The non-contact and contact positions relate to positions in which connection is made, or not, between a charging conductor and its respective receiving conductor. The non- contact position is a position where the charging- conductor is positioned substantially at a distance spaced from its receiving conductor so as to not make contact and so that the vehicle does not receive a charge. The contact position is a position where the charging conductor is positioned substantially in contact with a respective receiving conductor, such that contact is made and electricity may be conducted. According to a second aspect of the invention there is provided an overhead charging arrangement for a vehicle comprising first, second and third elongate charging conductors for making contact with respective first, second and third receiving conductors on the vehicle, the first and second charging conductors being arranged parallel to one another, and insulated from one another, and the third charging conductor being disposed perpendicular to the first and second conductors.

The first and second charging conductors are arranged parallel to one another and may be positioned parallel to the longitudinal axis of the vehicle. The longitudinal axis of the vehicle can be defined as the axis extending from the front (where the driver usually sits) to the back of the vehicle.

In other words, the second aspect of the invention defines the reverse arrangement to the first aspect, that is, the arrangement of charging conductors in the first aspect is similar to the arrangement of receiving conductors in the second aspect, and the arrangement of receiving conductors in the first aspect is similar to the arrangement of charging conductors in the second aspect. As in the first aspect of the invention, a fourth charging conductor may be provided. Where a fourth conductor is provided, it may be parallel with the third charging conductor. Each one of the first and second charging conductors is separated from the other by an insulator. The insulator may be of any suitable insulating material. In a preferred arrangement, the insulator is of an insulating element made of a non-conducting material. Alternatively, the conductor may be provided in the form of an air gap. The charging conductors may be arranged on support means such that the charging conductors can connect with and contact receiving conductors on the vehicle which is to receive a charge. It is preferred that the charging conductors can be positioned to align with the roof of the vehicle. However, should the vehicle have receiving conductors on another position on the vehicle, for example on the side of the vehicle, the conductors may be provided in an alternative position on the support. For example, the support may have movable arms that allow the conductors to be lowered or swung into a position that is in proximity to the receiving conductors.

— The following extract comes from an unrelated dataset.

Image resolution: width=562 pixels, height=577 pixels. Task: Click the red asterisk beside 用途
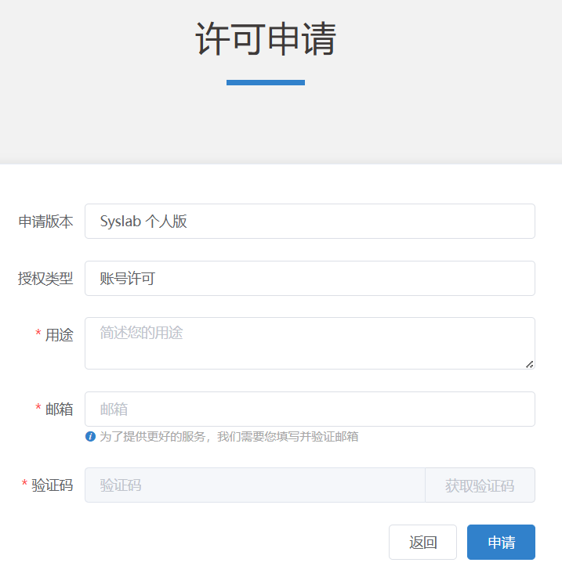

It is envisaged that a single support means may be provided with at least one arm for holding the first and second charging conductors. In a particularly useful configuration, the system is provided with support means having a single arm, the single arm supporting the first and second charging conductors. The single arm may support the charging conductors in any suitable way for allowing the charging conductors to make contact with the vehicle. Conveniently, and to maximise the contact area, the arm supports the first and second charging conductors about a central position. The central position is about the centre longitudinal axis of each charging conductor. Again this provides the advantage of allowing for a variation in the positioning of the vehicle when it is to receive a charge. The single support may conveniently include a vertical stanchion, for example a substantially circular pole at the road side.

The charging conductors are isolated from the supports. It is possible that there may be a row of supports, each holding a pair of charging conductors which could charge multiple sets of batteries, for example if a vehicle has more than one battery that needs to be charged.

The third and, where provided, the fourth charging conductors may be held on separate support means and may be suspended by a respective arm.

Alternatively the third and fourth charging conductors may be suspended from one end of the first and second charging conductors from an insulator. This arrangement is advantageous in allowing for the position of the vehicle relative to the charging arrangement to be varied when the vehicle is positioned ready to receive a charge. Having the third and fourth charging conductors arranged perpendicular to the first and second charging conductors further increases the flexibility of positioning the vehicle as it allows for the sideways position of the vehicle to be varied. The sideways position is in relation to each side of the vehicle when it is viewed from the front, which is where the driver usually sits.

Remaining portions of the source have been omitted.